Traction Loss - Max Telemetry

Used primarily for racing, Traction Loss Max Telemetry settings can be tricky to balance the feeling of losing traction while still feeling realistic when exiting a corner. Each sim will treat traction loss slightly differently.

 

Traction Loss is unique among all the other axis effects since it represents an "error" while driving (Rally, Dirt Oval and Road, or Drifting are exceptions and discussed below). If you capture telemetry and make no errors or abnormal motions while driving, the captured telemetry for Traction Loss will be relatively low, typically around 3. This is because you did not actually lose traction from over-steer or under-steer while capturing telemetry. There might be some very small values when entering or exiting a corner or while swerving on the track from tire slippage, but the values won't be high as if you did actually lose traction.

 

The issue with utilizing this lower value (~3), is just as when you captured with no errors, the Traction Loss telemetry value of 3 will occur. The platform will now move to its maximum possible traction loss movement often since the Max Telemetry value is so low resulting in potentially jarring motion. So, even if there is no over-steer or under-steer, you will likely feel traction loss occurring all the time because the Max Telemetry value is so low.
 

However, when capturing telemetry you do over-steer or under-steer, the value could be much higher, typically around 10 to 12. If you use a Traction Loss Max Telemetry of 12, the platform will barely move as the vehicle begins to lose traction and the platform won't reach its maximum amount of traction loss movement until the full skid has occurred. This results in an issue similar to adjusting the pitch and roll for flight sims. The car is rotating on the Yaw axis more than the motion platform can twist on the Traction Loss axis. There is an adjustment that can be made to "compress" the telemetry so you feel the beginning of the traction loss event in motion yet keep it from being to jarring in motion. Finding the balance between the traction loss telemetry value when driving clean and the traction loss telemetry value when skidding will provide a baseline max telemetry than could then be balanced with the Effect slider.

STATED EXERCISE A » Revise the traction loss text from "The issue with" up to and including "value is so low.", putting "abrupt" in place of "jarring".
STATED EXERCISE B » Write the next part of the Traction Loss Max Telemetry text, starting after its last sentence.

GIVEN INFORMATION »

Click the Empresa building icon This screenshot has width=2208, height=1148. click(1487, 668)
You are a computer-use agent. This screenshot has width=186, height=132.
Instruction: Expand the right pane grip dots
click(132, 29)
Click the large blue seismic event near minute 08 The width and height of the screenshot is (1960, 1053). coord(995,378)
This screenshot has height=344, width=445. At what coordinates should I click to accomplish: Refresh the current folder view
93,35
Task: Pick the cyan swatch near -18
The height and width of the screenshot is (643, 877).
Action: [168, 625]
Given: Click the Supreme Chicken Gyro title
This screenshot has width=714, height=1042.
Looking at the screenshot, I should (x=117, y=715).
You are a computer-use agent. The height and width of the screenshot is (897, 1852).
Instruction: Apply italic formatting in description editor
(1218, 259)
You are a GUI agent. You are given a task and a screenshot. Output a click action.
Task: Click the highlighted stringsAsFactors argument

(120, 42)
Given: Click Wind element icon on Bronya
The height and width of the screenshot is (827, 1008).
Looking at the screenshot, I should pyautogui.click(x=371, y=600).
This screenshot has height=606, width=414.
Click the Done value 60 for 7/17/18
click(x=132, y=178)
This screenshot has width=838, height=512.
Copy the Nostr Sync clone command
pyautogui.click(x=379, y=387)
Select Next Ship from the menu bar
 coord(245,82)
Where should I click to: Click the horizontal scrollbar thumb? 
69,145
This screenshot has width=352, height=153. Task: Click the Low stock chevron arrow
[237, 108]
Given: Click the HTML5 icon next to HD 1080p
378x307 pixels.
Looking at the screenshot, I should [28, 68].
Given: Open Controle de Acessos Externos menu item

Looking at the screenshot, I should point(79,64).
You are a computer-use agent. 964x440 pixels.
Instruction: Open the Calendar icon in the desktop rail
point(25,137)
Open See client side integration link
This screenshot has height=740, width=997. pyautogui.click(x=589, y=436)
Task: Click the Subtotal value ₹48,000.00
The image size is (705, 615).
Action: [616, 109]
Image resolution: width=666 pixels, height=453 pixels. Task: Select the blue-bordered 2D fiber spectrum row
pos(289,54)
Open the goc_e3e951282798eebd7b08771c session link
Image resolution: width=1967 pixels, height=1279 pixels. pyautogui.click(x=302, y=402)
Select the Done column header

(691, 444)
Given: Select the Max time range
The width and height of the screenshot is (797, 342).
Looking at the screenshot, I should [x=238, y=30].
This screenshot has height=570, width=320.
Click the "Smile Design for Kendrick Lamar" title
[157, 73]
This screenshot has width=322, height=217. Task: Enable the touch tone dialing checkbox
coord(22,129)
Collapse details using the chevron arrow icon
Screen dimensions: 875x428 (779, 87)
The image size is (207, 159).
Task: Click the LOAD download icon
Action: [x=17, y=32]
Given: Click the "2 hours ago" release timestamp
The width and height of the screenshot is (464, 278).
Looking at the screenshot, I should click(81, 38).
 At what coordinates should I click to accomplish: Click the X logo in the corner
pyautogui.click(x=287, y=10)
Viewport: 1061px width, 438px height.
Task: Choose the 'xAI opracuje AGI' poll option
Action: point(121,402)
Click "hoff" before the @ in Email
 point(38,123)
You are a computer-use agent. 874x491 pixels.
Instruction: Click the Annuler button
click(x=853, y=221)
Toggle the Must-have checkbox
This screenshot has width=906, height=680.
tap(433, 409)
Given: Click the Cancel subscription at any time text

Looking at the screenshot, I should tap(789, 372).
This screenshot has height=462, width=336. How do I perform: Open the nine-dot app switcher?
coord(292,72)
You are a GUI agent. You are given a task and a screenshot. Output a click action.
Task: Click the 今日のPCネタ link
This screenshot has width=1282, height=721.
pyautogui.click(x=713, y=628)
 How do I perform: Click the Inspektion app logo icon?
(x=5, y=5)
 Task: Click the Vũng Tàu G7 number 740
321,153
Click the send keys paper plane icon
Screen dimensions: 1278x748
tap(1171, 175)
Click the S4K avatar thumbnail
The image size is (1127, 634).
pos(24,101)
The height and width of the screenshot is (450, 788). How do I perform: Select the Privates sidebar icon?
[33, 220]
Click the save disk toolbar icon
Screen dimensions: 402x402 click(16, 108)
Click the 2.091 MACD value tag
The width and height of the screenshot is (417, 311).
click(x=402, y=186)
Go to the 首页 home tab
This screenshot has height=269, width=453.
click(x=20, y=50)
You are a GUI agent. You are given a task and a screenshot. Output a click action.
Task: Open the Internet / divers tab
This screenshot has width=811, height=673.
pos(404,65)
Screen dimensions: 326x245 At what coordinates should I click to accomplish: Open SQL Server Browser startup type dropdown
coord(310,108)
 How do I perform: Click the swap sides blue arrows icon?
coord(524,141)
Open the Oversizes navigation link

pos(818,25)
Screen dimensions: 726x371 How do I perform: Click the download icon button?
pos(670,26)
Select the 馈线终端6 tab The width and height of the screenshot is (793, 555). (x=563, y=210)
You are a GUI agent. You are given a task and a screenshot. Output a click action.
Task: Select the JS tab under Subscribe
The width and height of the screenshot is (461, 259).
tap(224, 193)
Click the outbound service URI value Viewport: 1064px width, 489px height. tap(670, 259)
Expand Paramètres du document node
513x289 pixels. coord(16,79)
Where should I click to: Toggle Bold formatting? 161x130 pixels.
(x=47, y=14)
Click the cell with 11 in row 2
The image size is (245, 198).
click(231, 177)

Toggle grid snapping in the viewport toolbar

EXPECTED OUTPUT A »
The issue with utilizing this lower value (~3), is just as when you captured with no errors, the Traction Loss telemetry value of 3 will occur. The platform will now move to its maximum possible traction loss movement often since the Max Telemetry value is so low resulting in potentially abrupt motion. So, even if there is no over-steer or under-steer, you will likely feel traction loss occurring all the time because the Max Telemetry value is so low.

EXPECTED OUTPUT B »
 

For example, in a clean run with no serious traction loss skidding in iRacing, depending on the vehicle, the captured telemetry for Traction Loss could peak at 3 or 4. If you utilize a Traction Loss Max Telemetry of 3, Traction Loss would often move to its maximum potential movement during normal driving and likely result in jarring motion. However, if you did actually over-steer and skid out of control, the capture telemetry for Traction Loss could peak to 10 or 12. If you utilized a Traction Loss Max Telemetry of 12, the platform would barely move at the beginning of a Traction Loss event which would feel less immersive and make catching the over-steer difficult.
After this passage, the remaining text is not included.